After a contentious early meeting of Green Taxi Cooperative’s driver-members, then in the process of forming the largest taxi company in the state of Colorado, I asked the board president, Abdi Buni, about self-driving cars.
The state legislature had started clearing the way for them on our roads, after all, and the airport was giving Uber and Lyft preference over the local taxis. Buni’s competitors were thinking about them, so what about him?
“We’re really trying to feed a family for the next day,” he said. “When it happens, we’ll make a plan.”
He said this with the kind of weariness about technological wonders that I’ve frequently found among co-op directors – and I could easily understand why. Uber and Google were testing their automatons with billions of dollars from Wall Street in the bank, while Green Taxi was running on what membership fees its mainly immigrant drivers could scrape together.
But the reality was that the self-driving cars were not some distant future that could be put off. As investors poured money into the car-sharing apps in anticipation of automation, the apps put so much pressure on Denver’s taxi industry that drivers fled their old companies for a better deal in their own co-op.
In that sense, it was as if the robots had already come. Green Taxi owed its existence to them.
There are two stories commonly told about robots these days. One is that, in the not-too-distant future, some enormous percentage of jobs currently being done by people will be taken over by computers, and the workers will be left twiddling their thumbs. The other is that, like past periods of technological change, job markets will simply evolve, and new, better things will arise for us to do.
The truth is neither – and everything in between. I say so, not by having any special insight into the future, but by noticing certain features of the present.
For instance, while it might look to some observers in affluent, urban areas that we’ve entered a post-industrial age, more stuff than ever is being produced on this planet, with human hands very much involved – it’s just that this is happening in different places.

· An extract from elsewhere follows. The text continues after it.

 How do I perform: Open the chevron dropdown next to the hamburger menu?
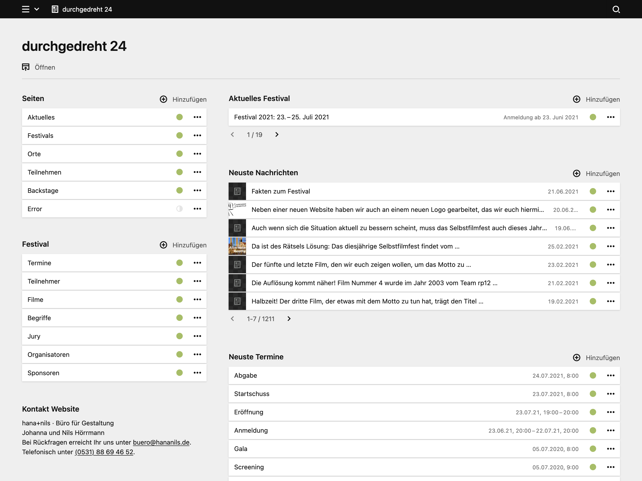[x=37, y=9]
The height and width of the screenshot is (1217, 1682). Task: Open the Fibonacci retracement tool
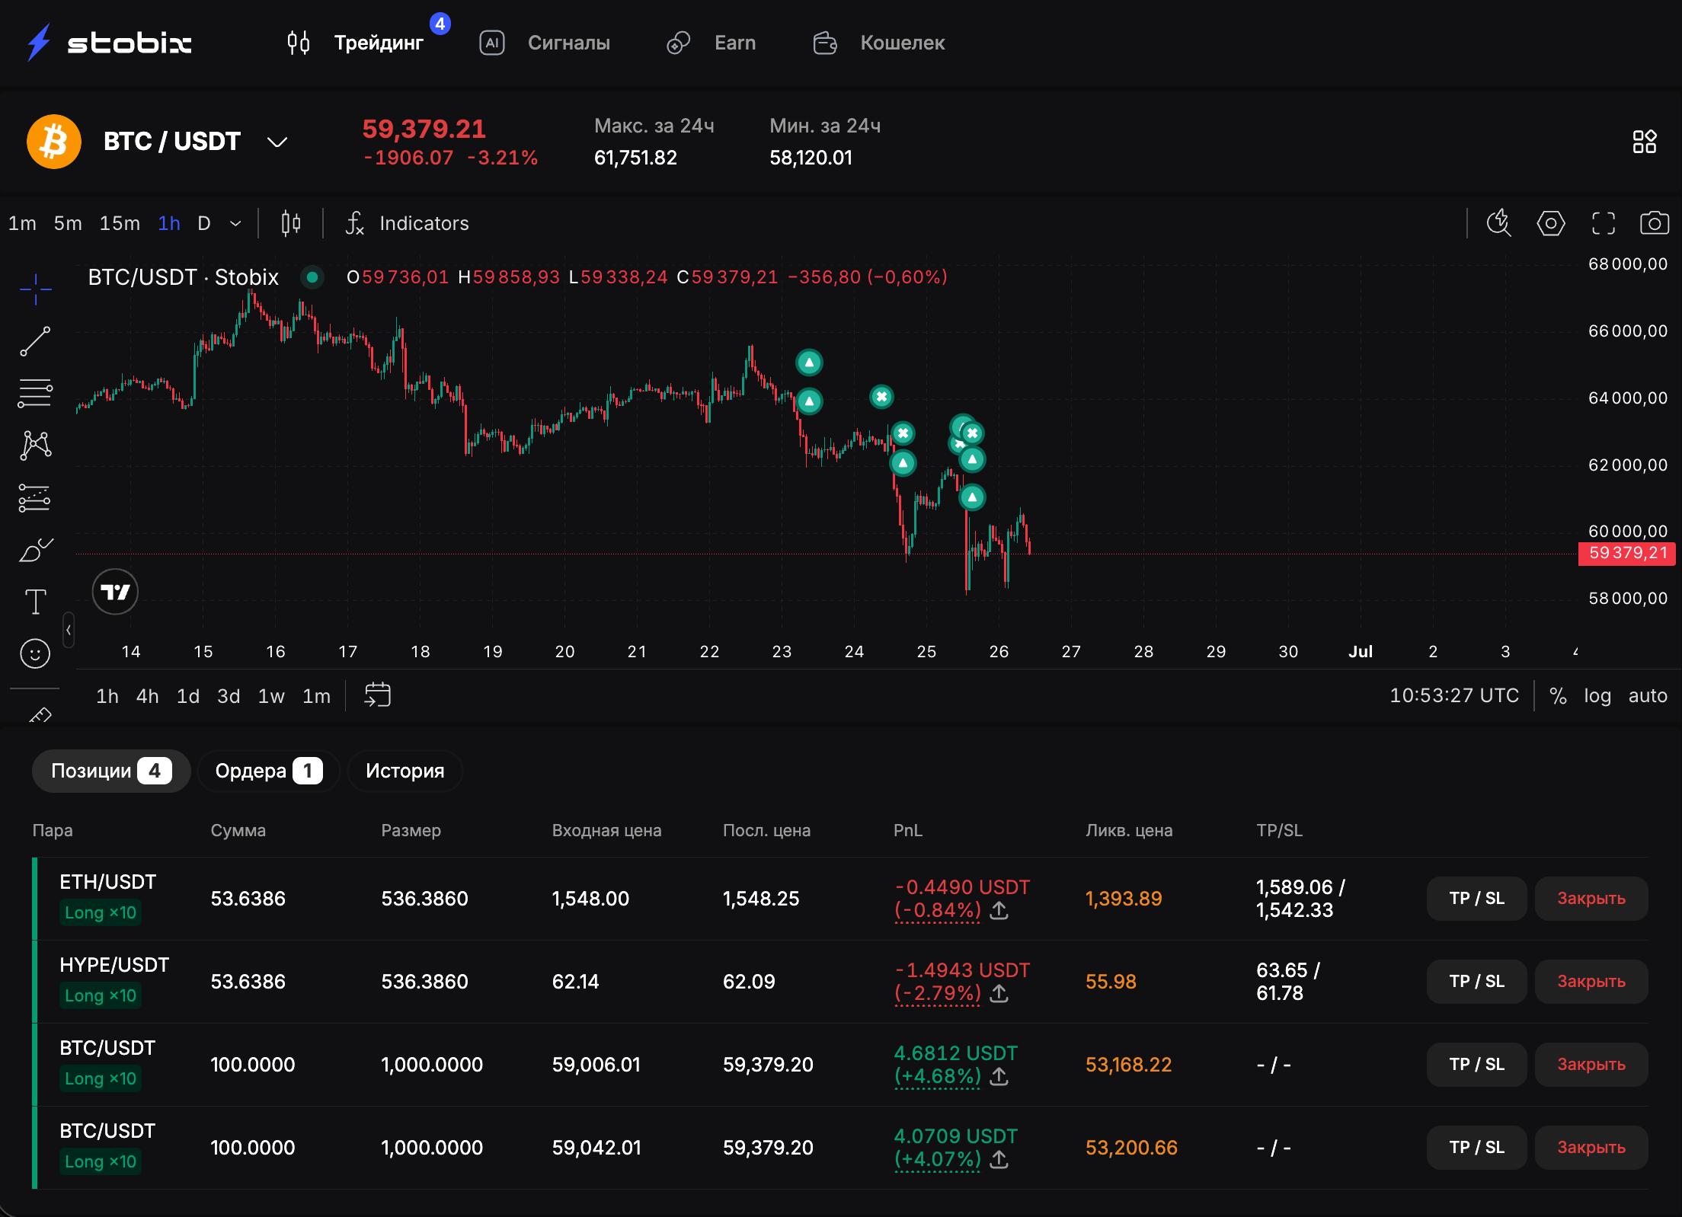[x=35, y=393]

Even where old factories have turned into apartment lofts, jobs show no particular sign of going away – they’re just less secure. People in places where it was once possible to support a family on one standard, career-long salary are becoming used to lifetimes of gigs, found and mediated by machines. Social contracts are shifting, while companies, governments, workers, and myth-makers are vying to set the new rules. It’s not a sudden robot apocalypse, it’s a longer, slower tug-of-war.

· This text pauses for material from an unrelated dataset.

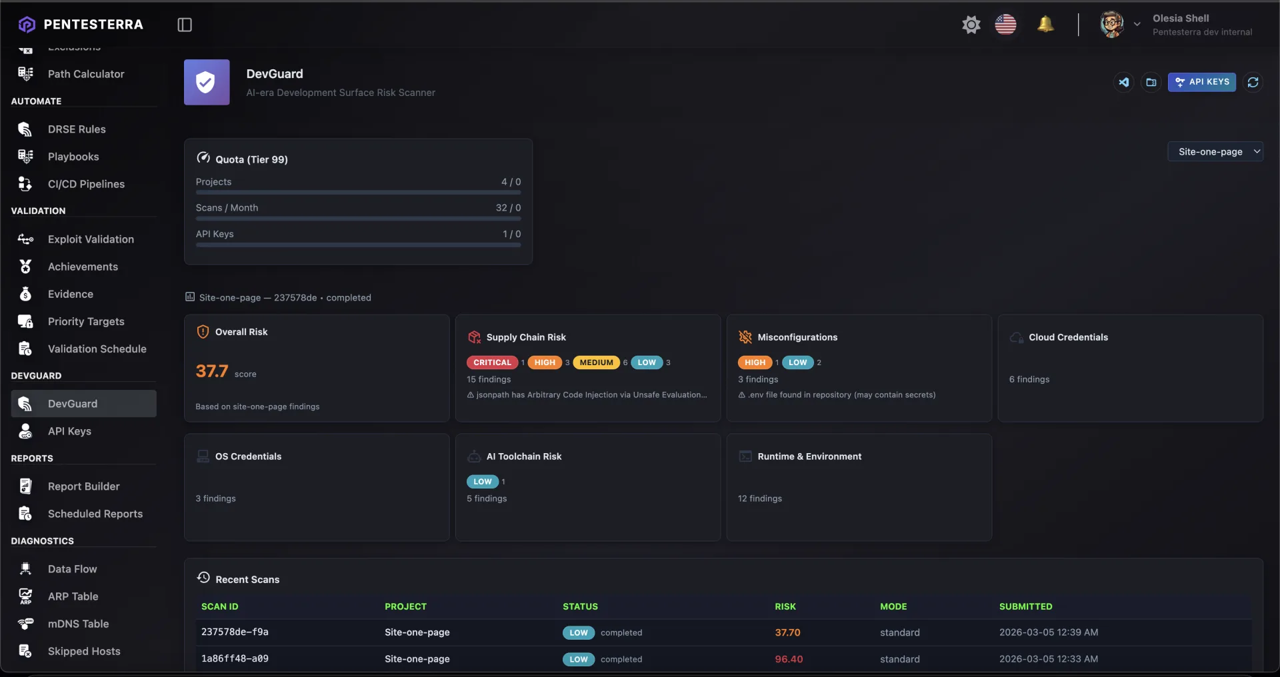
Task: Select the Priority Targets sidebar icon
Action: point(25,321)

The winners will be the owners. Many of the world’s highest valued firms claim the title because they own vast, vast stores of data – data about us, data that can feed their algorithms.
Ownership is the ground where the tug-of-war for the next social contracts is being played. Who owns what will determine who really benefits. The owners, also, decide which tasks to invest in automating and what happens to the people who used to do those tasks.
Right now, a few very powerful conglomerates are likely to dominate this contest, companies based primarily on the west coast of the United States and in China. They are only getting stronger, as is their capacity to pull what they need from the rest of society and remake the rules on their terms. In new guises, this is a story we have seen before. It’s the story of railroad barons, big banks, and big boxes, of economic bullies that provoked people to create their own economies of scale through co-operative enterprise.
It begins with thinking about automation like owners do, not like victims of it. In worker co-ops, rather than fearing how machines might take work away, workers can imagine how they could use those machines to make their lives easier – in ways better and fairer than the investor-owners would. Consumer, purchasing, and marketing co-ops can use data visualization to demonstrate the superiority of their supply chains. The less people have to do to maintain all this, the more they can turn to opportunities for creativity.
Co-ops thrive when they discover how to do what other kinds of companies can’t or won’t do. Co-operative AI, also, may be intelligent in ways the investor-owned counterparts can’t be.
TheGoodData harvests the proceeds from members’ web-browsing habits for micro-lending programs, and Robin Hood Co-operative runs an algorithm that prowls financial markets for opportunities to fund public-domain projects. This kind of data can in turn inform future co-op robots, like the flying drones that Texas utility co-ops used last year to restore power after Hurricane Harvey struck the state.
Rather than worrying about how robots and apps will make their current business models harder, co-ops should ask how smart, member-focused automation can set them apart. But the barriers are real: This takes economies of scale, and co-ops need to band together to create them.
For instance, there are driver co-operatives like Green Taxi all around the world – what if they created a shared hailing app that customers could use wherever they go, and pooled the data for mutual benefit?
Meanwhile, consumer car-sharing co-ops like Modo in Vancouver are well-poised to be leaders in adopting driverless vehicles – accountable to the local community, not to far-away investors. In hard-to-automate service professions like house-cleaning and childcare, platforms like Loconomics and Up & Go are using co-operation to automate marketing and payment so workers can focus on –and get paid better for – doing their core jobs.
The 20th century was full of science fiction about technology making people’s lives better and freer, but we’ve wound up with a 21st century of worsening inequality and insecure incomes.
The world of The Jetsons doesn’t arrive automatically. In order for the benefits of technology to be shared more widely, the ownership of it must be shared, too. Co-operation is uniquely well-suited to do this.